**Given request:** Quote the entries below from the line containing "Open the empire pie chart summary" up to and including the line containing "pos(244,407)", reproducing those lines verbatim.

#### Materials provided ####

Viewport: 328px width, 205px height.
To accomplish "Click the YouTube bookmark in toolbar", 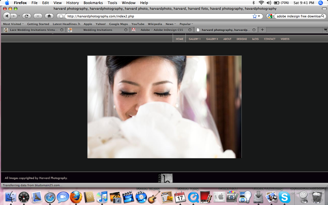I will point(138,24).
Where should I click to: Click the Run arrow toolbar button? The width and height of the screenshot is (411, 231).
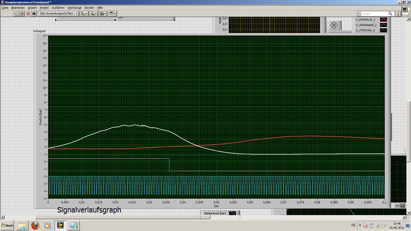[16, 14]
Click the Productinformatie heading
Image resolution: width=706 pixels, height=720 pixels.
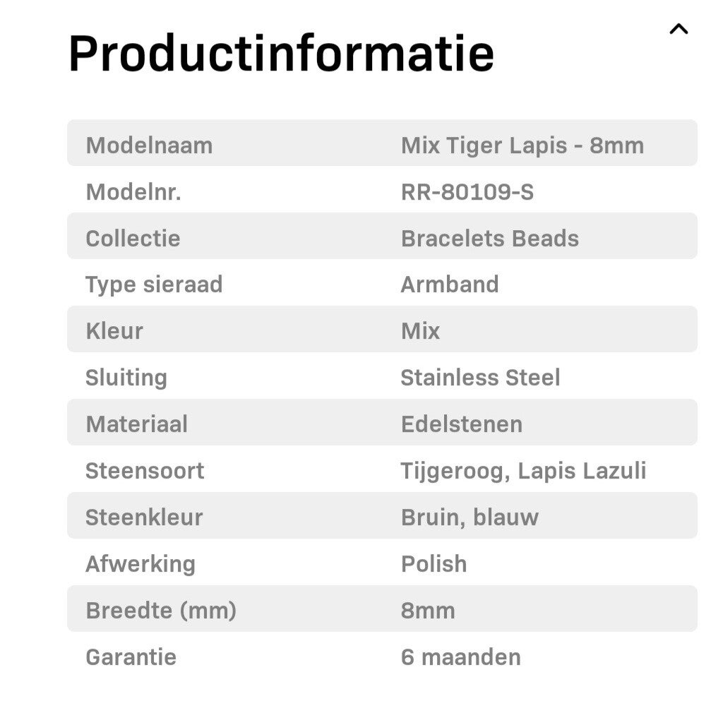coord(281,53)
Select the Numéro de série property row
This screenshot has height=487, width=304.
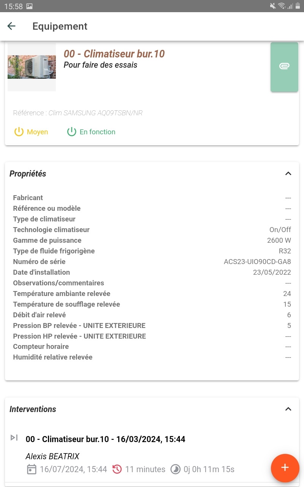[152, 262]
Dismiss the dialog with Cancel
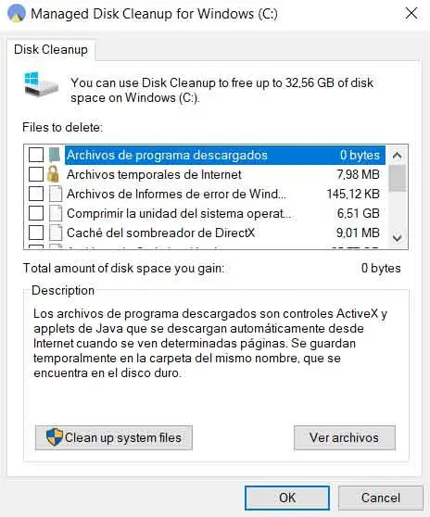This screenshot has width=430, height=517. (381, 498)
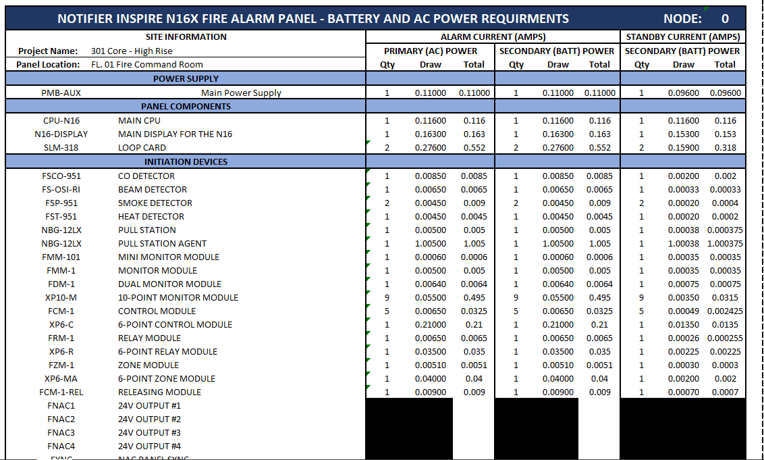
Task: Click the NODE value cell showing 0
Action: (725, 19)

####
#### Materials provided ####

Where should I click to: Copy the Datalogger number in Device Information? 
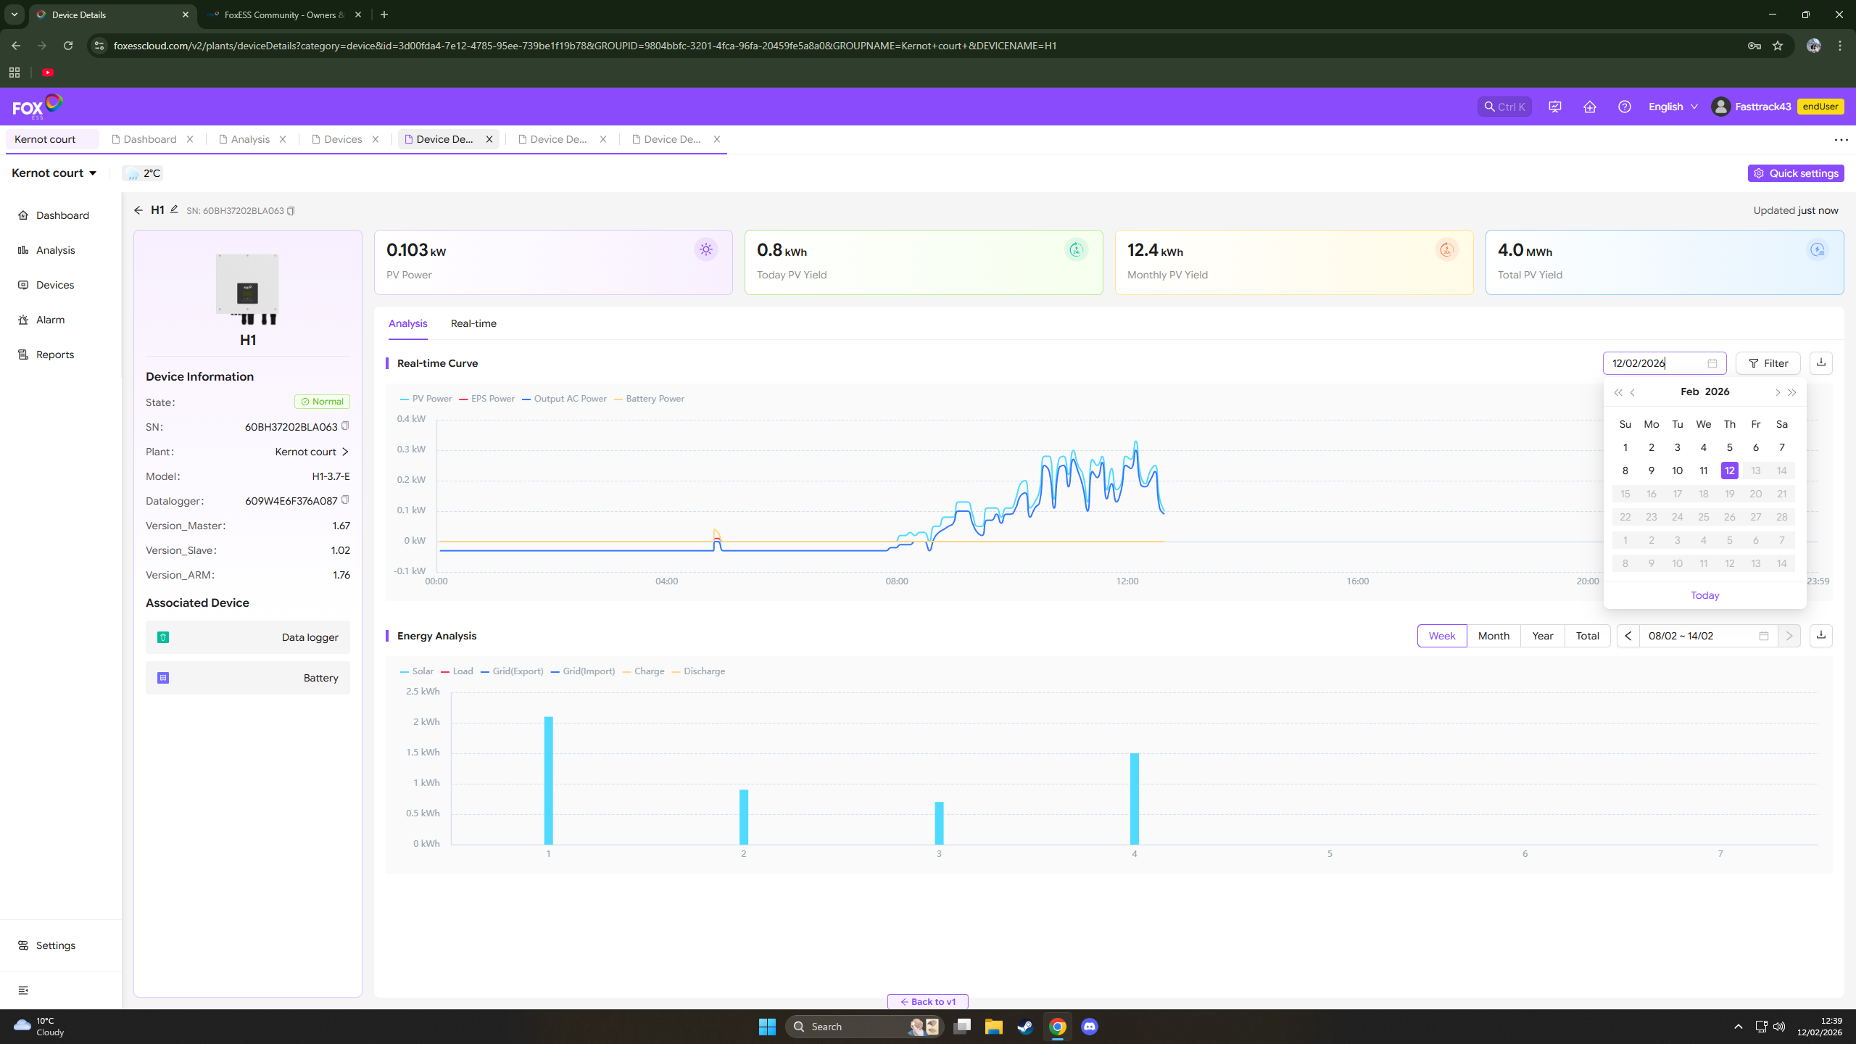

####
#### Materials provided ####

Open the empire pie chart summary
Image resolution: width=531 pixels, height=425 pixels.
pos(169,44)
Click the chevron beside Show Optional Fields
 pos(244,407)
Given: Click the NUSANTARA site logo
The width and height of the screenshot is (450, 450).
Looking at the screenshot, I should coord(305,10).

####

**Reply to the task:**
Open the empire pie chart summary
Image resolution: width=531 pixels, height=425 pixels.
pos(169,44)
Click the chevron beside Show Optional Fields
 pos(244,407)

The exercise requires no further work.